Между тем работы Франкфуртской школы полезны сейчас и для нас, живущих во тьме иного рода. Мы живем не в том аду, который якобы был создан Франкфуртской школой, а в том, который эти тексты могут помочь нам понять. Настало время распечатать эту бутылочную почту.

ЧАСТЬ I: 1900–1920

1 Положение: критическое

Берлин. 1900 год. На улице зимнее утро. В доме служанка поставила яблоко в маленькую печурку рядом с кроватью восьмилетнего Вальтера Беньямина. Даже если бы вы смогли представить себе его аромат, у вас, вероятно, не получилось бы приправить его столькими разнообразными ассоциациями, сколько их нахлынуло на Беньямина в тот момент, когда, спустя тридцать два года, он вспоминал эту сцену. Это пекущееся яблоко, как написал он в своих воспоминаниях «Берлинское детство на рубеже веков», извлекло из печного жара «ароматы всего, что приготовил для меня новый день. Поэтому неудивительно, если мне, согревавшему ладони о гладкие щечки яблока, недоставало решимости откусить от него. Я чувствовал, что мимолетная весть, принесенная его благоуханием, слишком легко может ускользнуть, если попадет мне на язык. Весть, которая иной раз так славно меня подбадривала, что я не раскисал даже по дороге в школу» (20).

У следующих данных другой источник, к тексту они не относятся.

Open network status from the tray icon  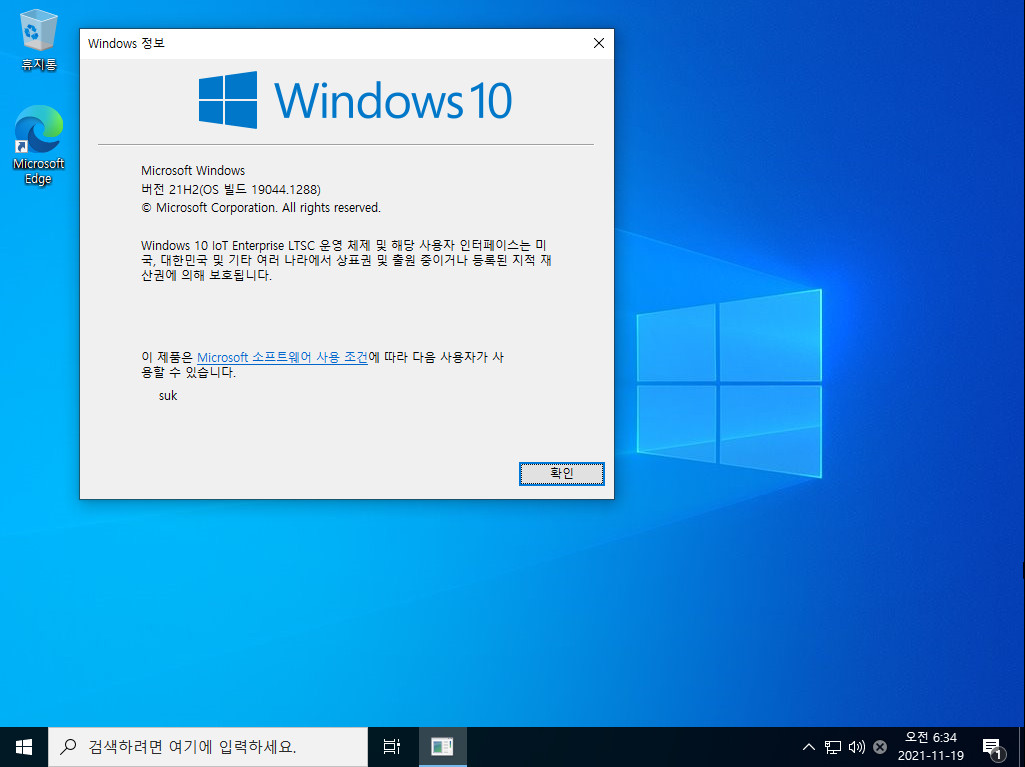tap(832, 746)
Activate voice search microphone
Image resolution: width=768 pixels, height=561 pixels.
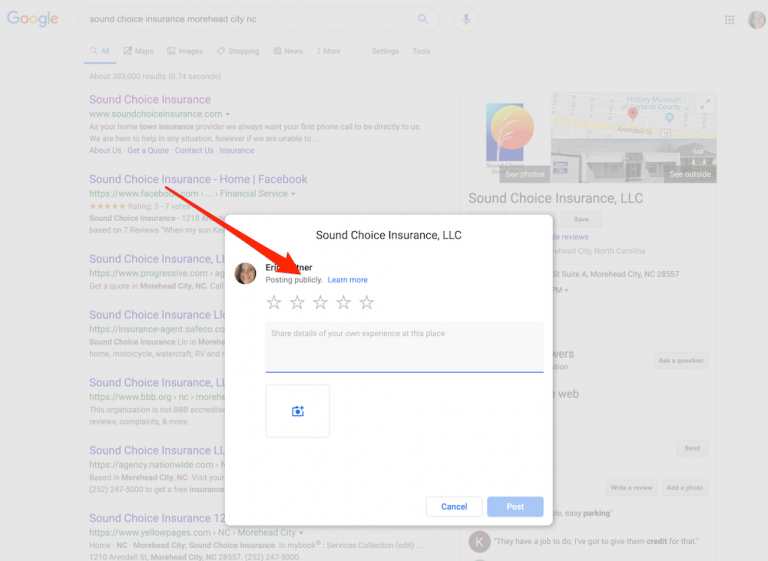(464, 19)
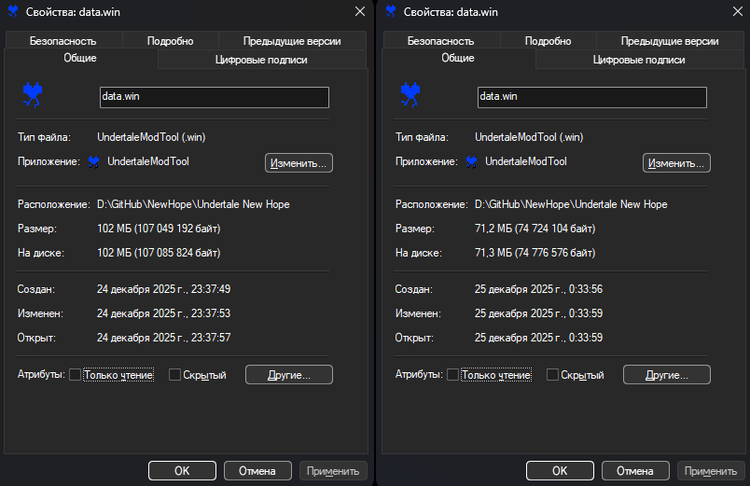
Task: Click "Отмена" in the right properties dialog
Action: coord(636,470)
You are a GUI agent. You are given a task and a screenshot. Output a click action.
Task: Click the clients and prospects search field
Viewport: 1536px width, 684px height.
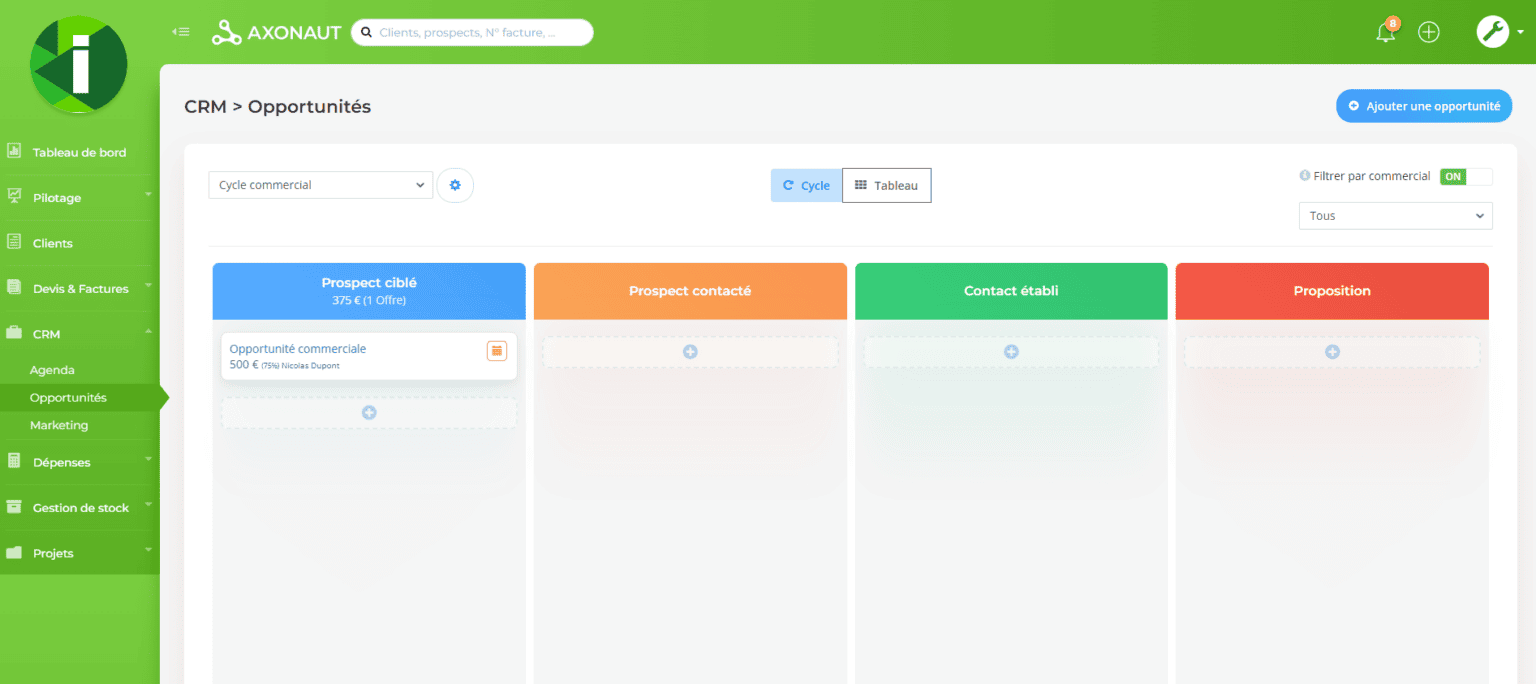472,33
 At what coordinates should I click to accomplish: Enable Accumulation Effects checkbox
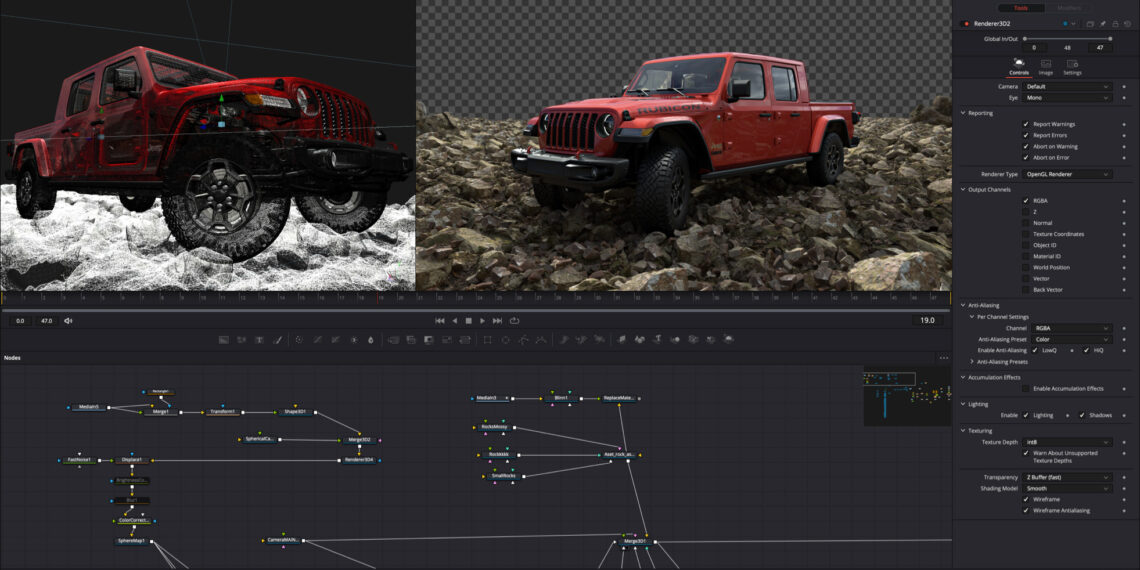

Не раскисать тем не менее удавалось недолго: «Правда, в школе, стоило только сесть за парту, как сонливость, уж вроде бы улетучившаяся, одолевала меня с удесятеренной силой. С ней возвращалось и мое желание — вволю поспать. Должно быть, я загадывал его тысячи и тысячи раз, ибо со временем оно таки исполнилось. Но немало воды утекло, прежде чем я понял: оно исполнилось потому, что мои надежды найти постоянную работу и верный кусок хлеба всегда оказывались тщетными» (21).

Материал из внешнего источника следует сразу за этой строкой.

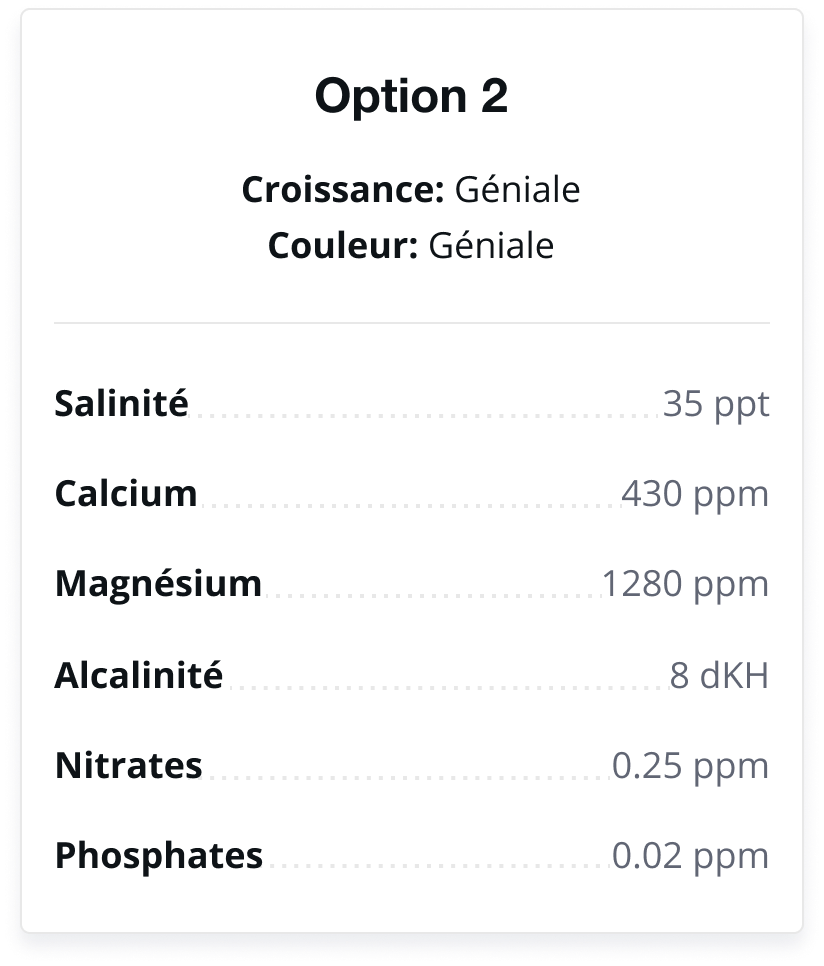Click the dotted leader after Nitrates

point(407,778)
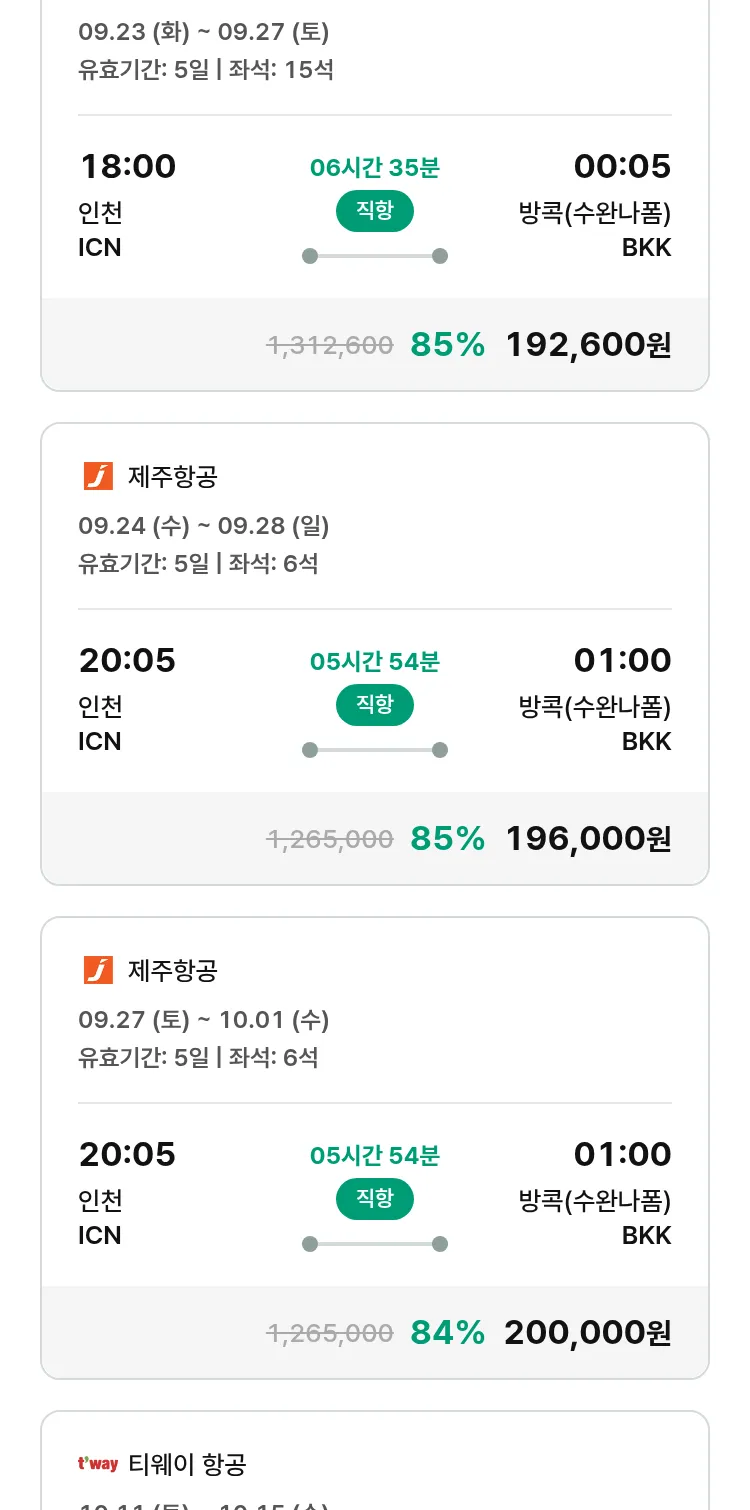
Task: Click the Jeju Air logo on the 09.27 flight
Action: point(98,970)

Как много Беньямина в этой виньетке, начинающейся с проклятого, не поддающегося укусу адамантового яблока, чей аромат обещает изгнание из детского Эдема. Оно же, в свою очередь, предвещает уже взрослое изгнание из Германии в полное авантюр странствие, заканчивающееся трагической смертью в 1940 году, в возрасте сорока восьми лет, при попытке спастись бегством от нацистов. Перед нами ранимая фигура, стремящаяся совладать с трудным миром за стенами своей уютной, наполненной ароматами спальни. Меланхолик, получающий то, что он хочет (сон), только тогда, когда искомое оказывается непоправимо связано с фрустрацией других желаний. Перед нами резкая смена кадров (детская кроватка — школа — разочаровывающая взрослая жизнь), подобно эху отражающая модернистскую технику письма, внедренную Беньямином в 1928 году в книгу «Улица с односторонним движением», и предвосхитившая его борьбу за революционный потенциал киномонтажа в работе 1936 года «Произведение искусства в эпоху его технической воспроизводимости». В этих воспоминаниях Беньямина о детстве в начале ХХ века присутствует очень странный, противоречащий здравому смыслу критический ход, раз за разом повторяющийся в его текстах, — вырвать события из того, что он называет «континуумом истории», вглядеться в прошлое, безжалостно изобличая заблуждения, служившие опорой прошедшим эпохам, и ретроспективно подрывая то, что в свое время казалось естественным, здравым, непроблематичным. Может показаться, что подобным образом он согревается воспоминаниями об идиллическом детстве, ставшем возможным благодаря отцовским деньгам и наемной прислуге, но на самом деле он подкладывал взрывчатку и под фундамент этого детства, и под Берлин, в котором оно прошло. В этом воспоминании об утраченном детстве также наличествует многое из того, что сделало этого великого критика и философа столь впечатляющим и влиятельным для его в основном более молодых приятелей-интеллектуалов. Они также происходили из среды немецкого еврейства и работали в Институте социальных исследований, который стал позже известен под именем Франкфуртской школы. Хотя Беньямин никогда не числился в штате Школы, интеллектуально он оказывал на нее самое глубокое катализирующее воздействие.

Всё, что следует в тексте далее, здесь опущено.